I never actually worked for the Ministry. I worked against it. I worked in the hopes that someday the flaws and dangerous imperfections might be worked out of it. My time spent with Barty Crouch, at his heels, in his shadow, was all part of my orders to watch him closely.
As my family you have the right to know the truth about my death. Or as much of it as I can give you.
I was an Unspeakable. Two days after I graduated from Hogwarts I was tested and inducted. It was where I watched you all, invisible, but filled with pride, as Dumbledore gathered the Order. I watched every one of you step up. Harry too, and Hermione, both of who are so close to being my family I can't imagine excluding them from this letter. I am so very proud of all of you, and if I could have I would have loved to fight beside you.
But I fought as an Unspeakable. I fought as one of them and I died as one of them, and I do not lament doing so.

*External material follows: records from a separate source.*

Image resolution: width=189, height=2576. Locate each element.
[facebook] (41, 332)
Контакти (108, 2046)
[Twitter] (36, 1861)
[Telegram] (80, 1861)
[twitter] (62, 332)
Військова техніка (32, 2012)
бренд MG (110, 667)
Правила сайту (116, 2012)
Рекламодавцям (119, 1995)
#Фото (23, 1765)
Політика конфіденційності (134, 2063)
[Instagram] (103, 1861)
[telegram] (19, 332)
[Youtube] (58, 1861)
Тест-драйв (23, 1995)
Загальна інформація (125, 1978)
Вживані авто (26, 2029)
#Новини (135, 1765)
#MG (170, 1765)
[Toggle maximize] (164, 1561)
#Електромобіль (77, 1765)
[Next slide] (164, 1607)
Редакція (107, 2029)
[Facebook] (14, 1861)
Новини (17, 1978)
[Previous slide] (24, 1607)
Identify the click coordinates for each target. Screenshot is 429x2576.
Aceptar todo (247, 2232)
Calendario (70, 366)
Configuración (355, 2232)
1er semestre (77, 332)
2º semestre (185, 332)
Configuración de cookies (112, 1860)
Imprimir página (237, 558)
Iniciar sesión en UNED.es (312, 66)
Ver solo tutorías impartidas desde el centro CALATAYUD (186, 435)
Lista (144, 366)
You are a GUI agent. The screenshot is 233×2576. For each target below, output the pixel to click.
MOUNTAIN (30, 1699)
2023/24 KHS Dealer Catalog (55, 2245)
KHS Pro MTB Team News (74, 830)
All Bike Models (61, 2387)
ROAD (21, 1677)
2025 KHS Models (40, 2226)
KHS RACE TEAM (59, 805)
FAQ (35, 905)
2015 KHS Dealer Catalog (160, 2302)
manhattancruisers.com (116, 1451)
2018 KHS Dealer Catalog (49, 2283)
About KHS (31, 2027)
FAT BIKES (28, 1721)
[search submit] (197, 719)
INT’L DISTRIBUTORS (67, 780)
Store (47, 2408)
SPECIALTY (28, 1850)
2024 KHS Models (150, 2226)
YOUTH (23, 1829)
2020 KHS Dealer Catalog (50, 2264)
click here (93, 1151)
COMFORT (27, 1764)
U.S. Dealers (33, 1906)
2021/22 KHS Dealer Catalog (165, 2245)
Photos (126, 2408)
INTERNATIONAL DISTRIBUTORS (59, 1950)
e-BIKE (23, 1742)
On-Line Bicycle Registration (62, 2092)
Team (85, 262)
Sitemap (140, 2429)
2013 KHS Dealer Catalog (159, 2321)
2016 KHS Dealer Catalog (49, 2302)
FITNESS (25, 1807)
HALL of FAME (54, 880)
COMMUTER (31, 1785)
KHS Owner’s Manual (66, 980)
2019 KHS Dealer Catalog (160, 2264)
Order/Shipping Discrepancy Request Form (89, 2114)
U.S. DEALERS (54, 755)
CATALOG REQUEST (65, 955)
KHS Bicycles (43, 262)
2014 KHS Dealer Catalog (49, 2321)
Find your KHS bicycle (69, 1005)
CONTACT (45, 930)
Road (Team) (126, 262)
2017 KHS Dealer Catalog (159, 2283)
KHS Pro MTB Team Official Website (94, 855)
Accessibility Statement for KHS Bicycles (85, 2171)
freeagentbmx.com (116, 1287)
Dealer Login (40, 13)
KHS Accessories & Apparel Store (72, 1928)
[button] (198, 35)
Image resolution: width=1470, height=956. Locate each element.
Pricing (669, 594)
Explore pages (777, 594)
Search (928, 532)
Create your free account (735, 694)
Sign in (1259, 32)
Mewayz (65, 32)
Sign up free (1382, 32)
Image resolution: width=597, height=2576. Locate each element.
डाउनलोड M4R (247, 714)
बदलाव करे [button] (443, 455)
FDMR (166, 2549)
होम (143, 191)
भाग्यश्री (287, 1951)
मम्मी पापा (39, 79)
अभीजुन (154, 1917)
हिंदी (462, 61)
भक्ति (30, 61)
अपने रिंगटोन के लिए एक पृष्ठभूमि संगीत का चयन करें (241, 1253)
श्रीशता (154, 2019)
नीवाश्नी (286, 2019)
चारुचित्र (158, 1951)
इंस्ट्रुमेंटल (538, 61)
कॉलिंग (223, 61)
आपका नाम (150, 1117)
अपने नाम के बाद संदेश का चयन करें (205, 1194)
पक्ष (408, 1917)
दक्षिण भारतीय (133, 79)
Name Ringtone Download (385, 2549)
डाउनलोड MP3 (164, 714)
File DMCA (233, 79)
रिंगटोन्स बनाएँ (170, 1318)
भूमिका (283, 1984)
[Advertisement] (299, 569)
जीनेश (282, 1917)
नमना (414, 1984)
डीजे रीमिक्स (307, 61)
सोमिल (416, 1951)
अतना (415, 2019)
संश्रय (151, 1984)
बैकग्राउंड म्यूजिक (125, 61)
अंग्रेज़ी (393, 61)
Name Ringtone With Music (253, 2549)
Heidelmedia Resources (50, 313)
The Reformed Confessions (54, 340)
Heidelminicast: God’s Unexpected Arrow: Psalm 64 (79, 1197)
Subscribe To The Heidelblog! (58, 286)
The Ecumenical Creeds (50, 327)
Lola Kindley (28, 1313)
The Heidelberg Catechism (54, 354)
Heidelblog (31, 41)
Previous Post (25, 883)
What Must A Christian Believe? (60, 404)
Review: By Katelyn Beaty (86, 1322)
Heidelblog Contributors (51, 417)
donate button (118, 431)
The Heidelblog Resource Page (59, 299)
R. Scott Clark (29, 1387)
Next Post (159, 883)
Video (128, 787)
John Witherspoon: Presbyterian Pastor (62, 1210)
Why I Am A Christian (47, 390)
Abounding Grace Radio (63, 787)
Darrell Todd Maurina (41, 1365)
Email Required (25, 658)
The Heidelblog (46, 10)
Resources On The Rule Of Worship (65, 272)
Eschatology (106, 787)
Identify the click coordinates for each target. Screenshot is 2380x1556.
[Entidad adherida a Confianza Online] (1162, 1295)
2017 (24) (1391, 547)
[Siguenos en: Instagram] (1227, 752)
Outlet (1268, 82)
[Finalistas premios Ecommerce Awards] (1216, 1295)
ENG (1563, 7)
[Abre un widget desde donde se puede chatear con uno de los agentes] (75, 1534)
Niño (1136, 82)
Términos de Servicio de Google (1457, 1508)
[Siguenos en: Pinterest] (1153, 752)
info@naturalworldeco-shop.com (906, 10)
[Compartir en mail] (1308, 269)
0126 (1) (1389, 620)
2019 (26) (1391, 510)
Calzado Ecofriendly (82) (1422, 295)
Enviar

Do not mourn me too much. But miss me as you knew me in my school days. Miss the brother and the son. Miss the boy who was perhaps too serious and too stern, but who loved you all.
Goodbye.
Love,
Percy.
XXXOut of damp and gloomy days, out of solitude, out of loveless words directed at us, conclusions grow up in us like fungus: one morning they are there, we know not how, and they gaze upon us, morose and gray. Woe to the thinker who is not the gardener but only the soil of the plants that grow in him!
XXXPercy came to realize very early in life that he was not cut out to be a Weasley. Weasley's were fun loving and warm and fuzzy and he couldn't find it in himself to be any of those things.
There was too much in the world that frightened him.
Weasley's were also robust and full of vigor. Percy could not find the energy to be those things.
There was too much in the world that saddened him.
And Weasley's were, finally and always in the end, fine. Percy couldn't even begin to try and be like that.
There was too much in the world that something needed to be done about.
He came to these realizations during the final year of the first war, as he sat in the corner of the living room that offered the best vantage point on the young twins where they played. Fred and George were living impersonations of fire. They were also the most annoying things Percy had ever encountered and seemed to find the greatest joy in causing him grief. Later in life he would come to understand that they were just trying to make him feel better. Make him smile because he was such a 'grumpmiester' all the time.
Percy never found the heart in himself to explain to them the fear that had made him that way. Bill and Charlie were old enough to take some part in the war. And, as far as Percy could tell, they were old enough to get it.
Percy didn't 'get it' and he never would. He only knew that war was wrong. Everything with the world was wrong. People dying. His mother crying herself to sleep every night. His father coming home and pacing up and down the always in the small hours of the morning. The harsh words between families. Between friends. While everyone else was busy being a soldier, or a spy, or a do-gooder, Percy was busy trying to be a parent.
But seeing as parenting was something Weasley's were good at he found himself less than equipped for the task. He did his best, but it wasn't quite good enough.
For the greater part of his childhood Percy was under the impression that after the war ended the world would right itself and all would be well again.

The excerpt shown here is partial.